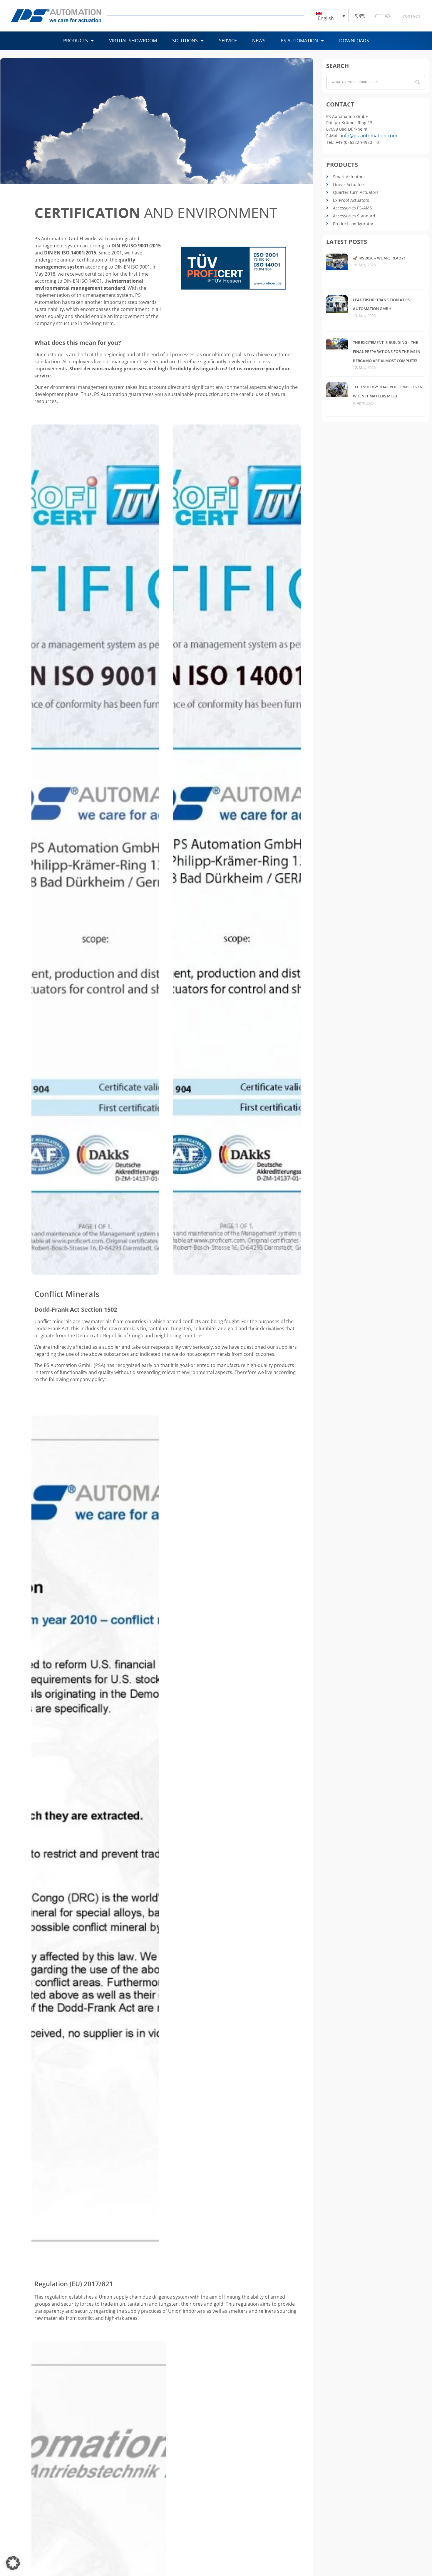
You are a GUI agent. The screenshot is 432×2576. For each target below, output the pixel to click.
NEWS (258, 40)
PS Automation (299, 40)
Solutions (185, 40)
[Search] (417, 82)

Prompt => Would you output the listing above verbatim, without its pictures?

Output of the exercise =>
You are a GUI agent. The screenshot is 432×2576. For each target below, output the pixel to click.
NEWS (258, 40)
PS Automation (299, 40)
Solutions (185, 40)
[Search] (417, 82)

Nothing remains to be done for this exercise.